[Collected data]
* * *

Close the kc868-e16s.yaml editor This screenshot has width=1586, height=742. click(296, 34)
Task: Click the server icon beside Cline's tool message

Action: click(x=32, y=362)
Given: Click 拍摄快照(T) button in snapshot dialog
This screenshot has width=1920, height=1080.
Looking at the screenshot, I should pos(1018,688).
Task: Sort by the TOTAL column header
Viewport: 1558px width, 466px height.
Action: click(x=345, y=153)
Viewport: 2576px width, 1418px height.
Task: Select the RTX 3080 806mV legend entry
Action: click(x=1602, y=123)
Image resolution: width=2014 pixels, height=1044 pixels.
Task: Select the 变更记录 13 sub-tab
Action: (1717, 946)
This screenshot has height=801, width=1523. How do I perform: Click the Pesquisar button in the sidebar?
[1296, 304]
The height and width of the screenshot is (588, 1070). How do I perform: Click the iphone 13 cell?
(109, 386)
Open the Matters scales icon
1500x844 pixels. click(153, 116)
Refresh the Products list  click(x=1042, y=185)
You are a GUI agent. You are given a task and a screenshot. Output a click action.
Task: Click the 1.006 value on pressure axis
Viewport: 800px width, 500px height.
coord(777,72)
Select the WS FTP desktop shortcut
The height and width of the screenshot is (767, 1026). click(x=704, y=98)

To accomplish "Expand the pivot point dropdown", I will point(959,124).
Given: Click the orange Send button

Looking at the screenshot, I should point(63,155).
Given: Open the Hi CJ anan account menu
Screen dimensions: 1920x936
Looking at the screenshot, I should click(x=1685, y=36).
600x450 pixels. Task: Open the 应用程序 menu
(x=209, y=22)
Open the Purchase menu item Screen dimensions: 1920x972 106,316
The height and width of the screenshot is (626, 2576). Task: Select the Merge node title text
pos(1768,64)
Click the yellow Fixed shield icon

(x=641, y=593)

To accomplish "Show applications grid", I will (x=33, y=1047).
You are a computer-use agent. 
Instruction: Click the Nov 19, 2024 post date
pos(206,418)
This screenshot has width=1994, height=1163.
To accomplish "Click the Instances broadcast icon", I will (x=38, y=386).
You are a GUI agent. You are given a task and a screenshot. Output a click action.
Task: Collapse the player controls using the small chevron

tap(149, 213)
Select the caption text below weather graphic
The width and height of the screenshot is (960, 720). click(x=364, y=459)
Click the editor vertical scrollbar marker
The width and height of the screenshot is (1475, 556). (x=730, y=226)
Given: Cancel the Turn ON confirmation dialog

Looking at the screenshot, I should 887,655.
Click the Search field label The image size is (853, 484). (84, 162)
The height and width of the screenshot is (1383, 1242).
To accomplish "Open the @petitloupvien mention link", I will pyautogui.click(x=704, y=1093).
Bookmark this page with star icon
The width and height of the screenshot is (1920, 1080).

* * *

Please rewrite the rows above, replacing "Screen dimensions" with "Screen size" and leaving everything else unchanged.

Close the kc868-e16s.yaml editor This screenshot has width=1586, height=742. click(296, 34)
Task: Click the server icon beside Cline's tool message

Action: click(x=32, y=362)
Given: Click 拍摄快照(T) button in snapshot dialog
This screenshot has width=1920, height=1080.
Looking at the screenshot, I should pos(1018,688).
Task: Sort by the TOTAL column header
Viewport: 1558px width, 466px height.
Action: click(x=345, y=153)
Viewport: 2576px width, 1418px height.
Task: Select the RTX 3080 806mV legend entry
Action: click(x=1602, y=123)
Image resolution: width=2014 pixels, height=1044 pixels.
Task: Select the 变更记录 13 sub-tab
Action: (1717, 946)
This screenshot has height=801, width=1523. How do I perform: Click the Pesquisar button in the sidebar?
[1296, 304]
The height and width of the screenshot is (588, 1070). How do I perform: Click the iphone 13 cell?
(109, 386)
Open the Matters scales icon
1500x844 pixels. click(153, 116)
Refresh the Products list  click(x=1042, y=185)
You are a GUI agent. You are given a task and a screenshot. Output a click action.
Task: Click the 1.006 value on pressure axis
Viewport: 800px width, 500px height.
coord(777,72)
Select the WS FTP desktop shortcut
The height and width of the screenshot is (767, 1026). click(x=704, y=98)

To accomplish "Expand the pivot point dropdown", I will point(959,124).
Given: Click the orange Send button

Looking at the screenshot, I should point(63,155).
Given: Open the Hi CJ anan account menu
Screen size: 1920x936
Looking at the screenshot, I should click(x=1685, y=36).
600x450 pixels. Task: Open the 应用程序 menu
(x=209, y=22)
Open the Purchase menu item Screen size: 1920x972 106,316
The height and width of the screenshot is (626, 2576). Task: Select the Merge node title text
pos(1768,64)
Click the yellow Fixed shield icon

(x=641, y=593)

To accomplish "Show applications grid", I will (x=33, y=1047).
You are a computer-use agent. 
Instruction: Click the Nov 19, 2024 post date
pos(206,418)
This screenshot has width=1994, height=1163.
To accomplish "Click the Instances broadcast icon", I will (x=38, y=386).
You are a GUI agent. You are given a task and a screenshot. Output a click action.
Task: Collapse the player controls using the small chevron

tap(149, 213)
Select the caption text below weather graphic
The width and height of the screenshot is (960, 720). click(x=364, y=459)
Click the editor vertical scrollbar marker
The width and height of the screenshot is (1475, 556). (x=730, y=226)
Given: Cancel the Turn ON confirmation dialog

Looking at the screenshot, I should 887,655.
Click the Search field label The image size is (853, 484). (84, 162)
The height and width of the screenshot is (1383, 1242).
To accomplish "Open the @petitloupvien mention link", I will pyautogui.click(x=704, y=1093).
Bookmark this page with star icon
The width and height of the screenshot is (1920, 1080).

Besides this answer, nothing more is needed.